El caso histórico más citado es el de la década de 1970 en Estados Unidos y buena parte de Occidente, cuando una crisis del petróleo (un shock de oferta, no de demanda) disparó los precios de la energía mientras el crecimiento se estancaba, un escenario que las políticas económicas convencionales de la época, diseñadas para gestionar la demanda, no sabían cómo abordar bien, y que requirió años de políticas dolorosas (tipos de interés extremadamente altos) para corregirse del todo.
Nuestra opinión: aunque no todos los economistas coinciden en si un episodio de estanflación clásica es probable a corto plazo en la economía actual, entender el concepto ayuda a interpretar por qué, en ciertos periodos, ni las subidas ni las bajadas de tipos parecen «funcionar» del todo bien, y por qué los bancos centrales a veces parecen actuar con más cautela y ambigüedad de la que el público espera de ellos.
Fuentes y referencias
Para elaborar este artículo hemos contrastado la información con las siguientes fuentes oficiales. Puedes consultarlas directamente para verificar o ampliar los datos:
- Banco Central Europeo (BCE)
- Instituto Nacional de Estadística (INE)
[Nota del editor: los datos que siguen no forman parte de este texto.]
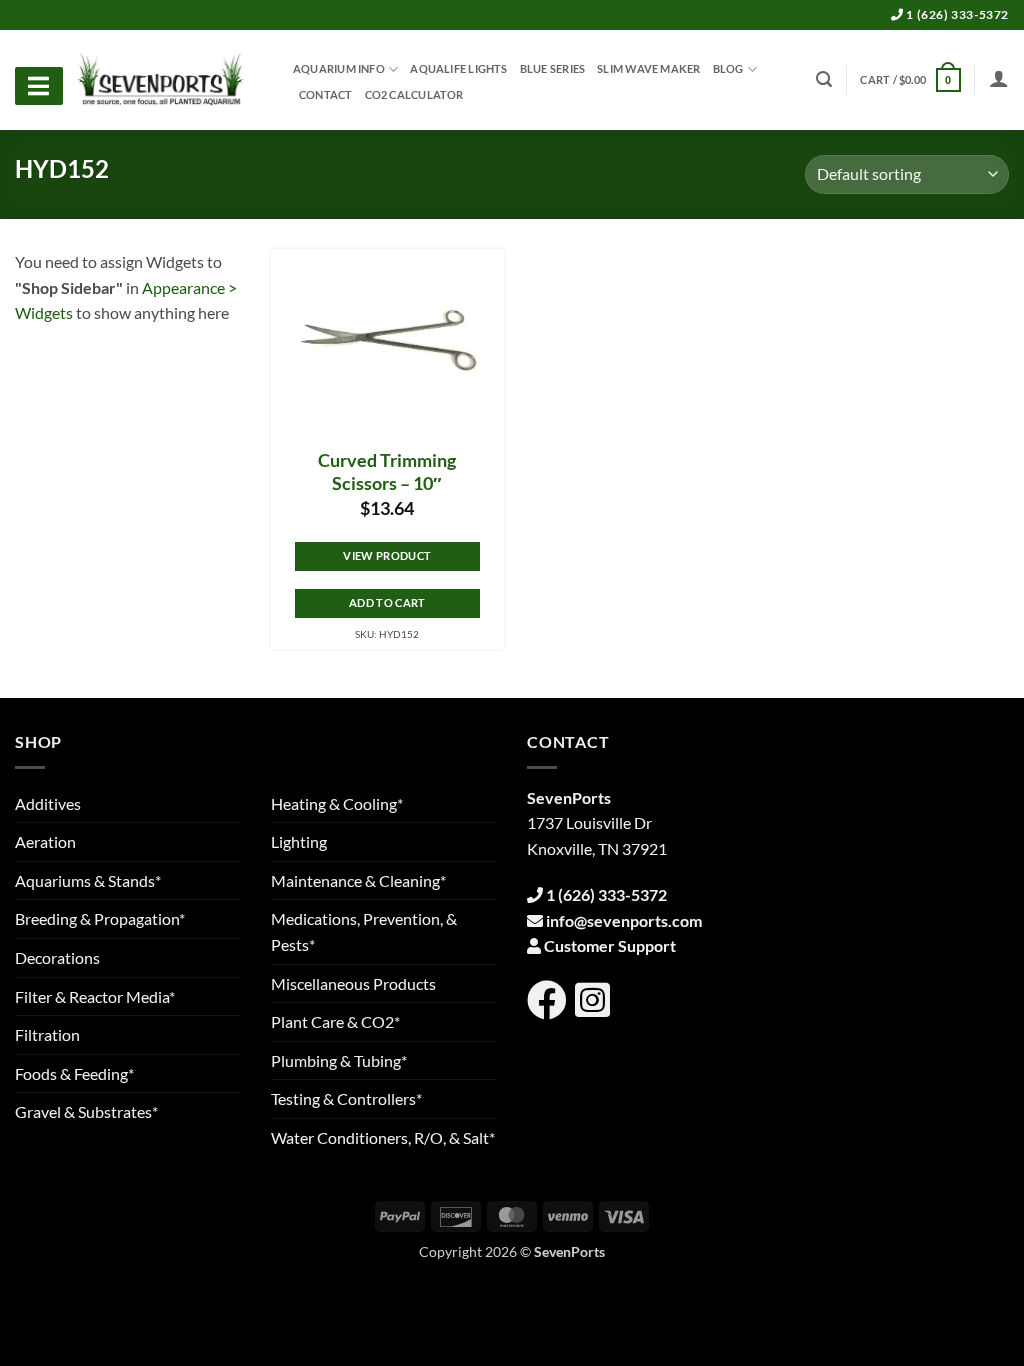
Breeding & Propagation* (100, 918)
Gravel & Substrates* (86, 1111)
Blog (728, 68)
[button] (910, 79)
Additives (48, 803)
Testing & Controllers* (346, 1098)
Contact (326, 95)
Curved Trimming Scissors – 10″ (387, 472)
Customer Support (610, 945)
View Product (387, 555)
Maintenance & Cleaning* (358, 880)
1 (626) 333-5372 (956, 14)
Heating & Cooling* (337, 803)
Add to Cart (387, 602)
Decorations (57, 957)
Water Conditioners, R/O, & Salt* (383, 1137)
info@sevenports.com (624, 920)
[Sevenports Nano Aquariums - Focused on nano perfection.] (161, 80)
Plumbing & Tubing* (339, 1060)
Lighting (299, 841)
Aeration (45, 841)
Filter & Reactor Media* (95, 996)
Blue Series (552, 69)
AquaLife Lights (458, 69)
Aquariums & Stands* (88, 880)
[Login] (999, 78)
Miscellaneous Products (353, 983)
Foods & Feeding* (74, 1073)
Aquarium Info (339, 68)
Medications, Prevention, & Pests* (364, 931)
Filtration (47, 1034)
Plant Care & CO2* (335, 1021)
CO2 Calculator (414, 95)
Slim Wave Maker (648, 69)
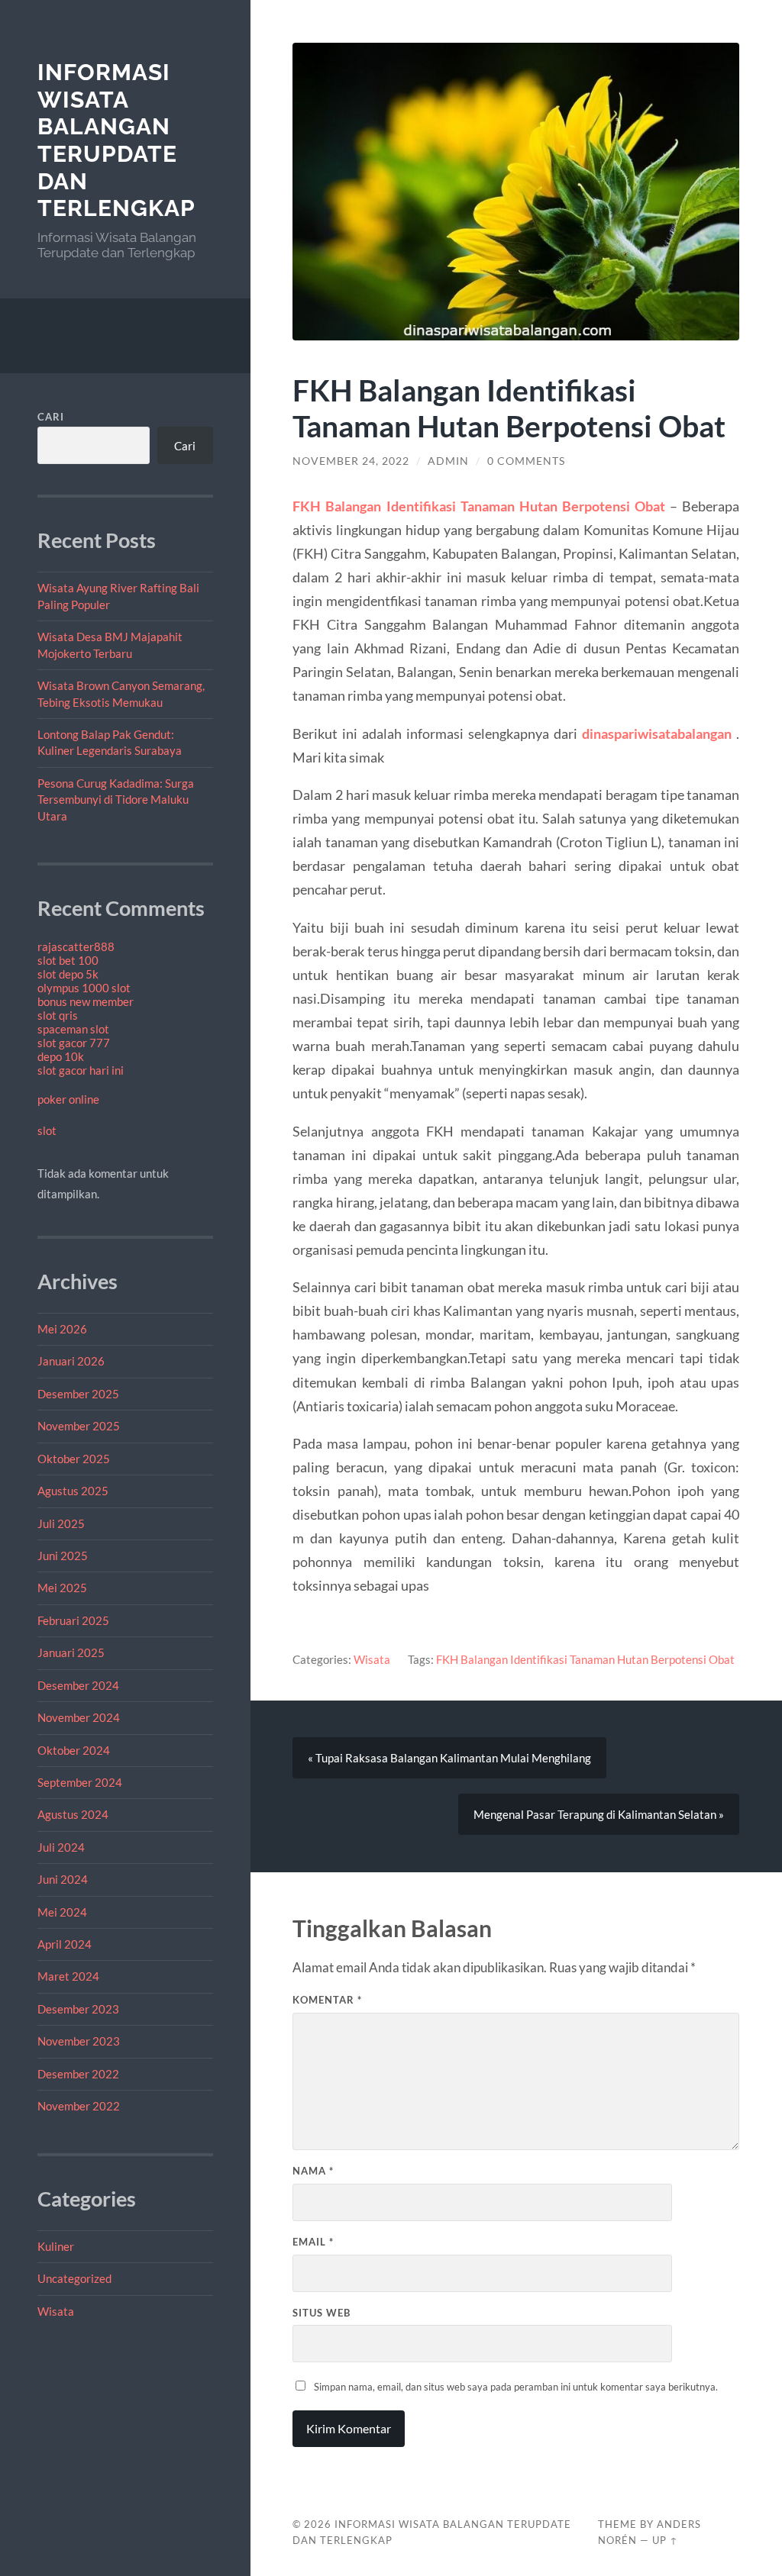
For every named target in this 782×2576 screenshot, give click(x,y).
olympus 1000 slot (84, 988)
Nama (313, 2171)
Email (313, 2242)
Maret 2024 (68, 1976)
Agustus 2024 (72, 1814)
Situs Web (321, 2313)
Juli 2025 (61, 1523)
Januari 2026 (71, 1361)
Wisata (55, 2311)
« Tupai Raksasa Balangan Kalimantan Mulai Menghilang (449, 1758)
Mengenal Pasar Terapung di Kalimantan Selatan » (598, 1814)
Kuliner (55, 2246)
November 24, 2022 (350, 461)
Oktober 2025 (73, 1458)
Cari (50, 417)
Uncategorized (74, 2278)
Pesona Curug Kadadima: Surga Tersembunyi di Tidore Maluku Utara (115, 799)
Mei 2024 (62, 1912)
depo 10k (60, 1056)
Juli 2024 (61, 1847)
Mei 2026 (62, 1329)
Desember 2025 (78, 1394)
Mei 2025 (62, 1587)
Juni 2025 (62, 1555)
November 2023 (78, 2041)
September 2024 (79, 1782)
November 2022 (78, 2106)
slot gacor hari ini (80, 1070)
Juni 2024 (62, 1879)
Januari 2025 (71, 1652)
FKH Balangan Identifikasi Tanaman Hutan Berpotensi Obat (585, 1659)
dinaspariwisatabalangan (657, 733)
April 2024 (64, 1944)
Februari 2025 (73, 1620)
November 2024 (78, 1717)
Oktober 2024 (73, 1750)
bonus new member (85, 1001)
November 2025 (78, 1426)
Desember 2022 (78, 2074)
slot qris (57, 1015)
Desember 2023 (78, 2009)
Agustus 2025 (72, 1491)
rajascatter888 (76, 946)
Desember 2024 (78, 1685)
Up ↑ (665, 2540)
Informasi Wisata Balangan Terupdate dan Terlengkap (116, 140)
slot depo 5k (68, 974)
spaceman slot (73, 1029)
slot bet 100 (68, 960)
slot (47, 1130)
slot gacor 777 (73, 1042)
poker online (68, 1099)
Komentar (327, 2000)
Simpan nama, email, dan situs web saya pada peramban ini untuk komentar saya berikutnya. (516, 2387)
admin (448, 461)
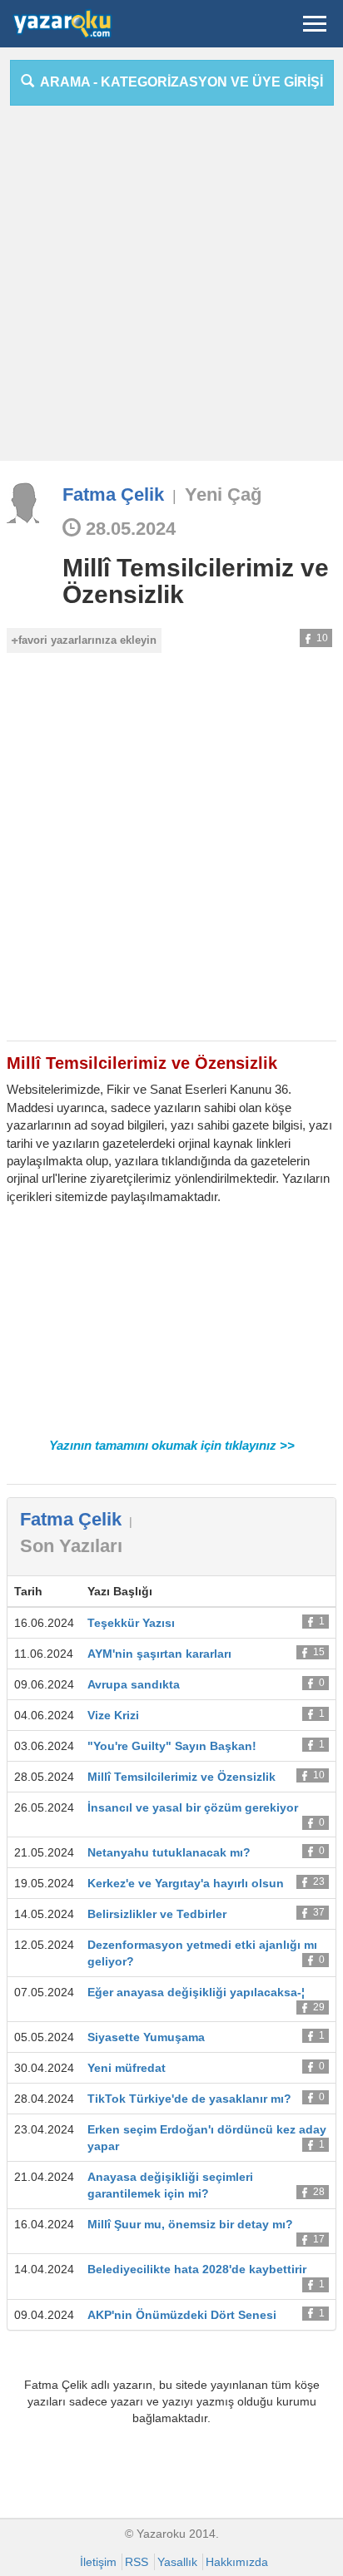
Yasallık (177, 2562)
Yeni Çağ (223, 494)
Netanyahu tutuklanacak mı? (169, 1852)
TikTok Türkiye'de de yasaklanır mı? (189, 2098)
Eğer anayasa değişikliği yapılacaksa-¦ (196, 1992)
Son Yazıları (71, 1545)
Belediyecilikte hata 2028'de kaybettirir (196, 2269)
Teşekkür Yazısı (131, 1622)
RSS (136, 2562)
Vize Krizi (113, 1715)
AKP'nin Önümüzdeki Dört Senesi (181, 2314)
- Comisión Nacional del Mercado de Valores (CNMV)
Preguntas frecuentes
¿Estamos actualmente en un periodo de estanflación? La clasificación de un periodo concreto como estanflación requiere que se cumplan simultáneamente ambas condiciones (inflación elevada y estancamiento o contracción económica significativa) de forma sostenida, no solo puntual; conviene revisar los datos actualizados de inflación y crecimiento económico para valorar si esta clasificación se aplica realmente al momento presente, en lugar de asumirlo simplemente por la existencia de cierta inflación o debilidad económica puntual y aislada.
¿Qué activos han funcionado mejor históricamente durante episodios de estanflación? Los activos reales, como determinadas materias primas y, en algunos periodos, los bienes inmuebles, han mostrado históricamente un comportamiento relativamente mejor durante episodios de estanflación que los activos de renta fija tradicional, aunque ningún activo ofrece una protección perfecta y consistente en todos los episodios históricos de este tipo.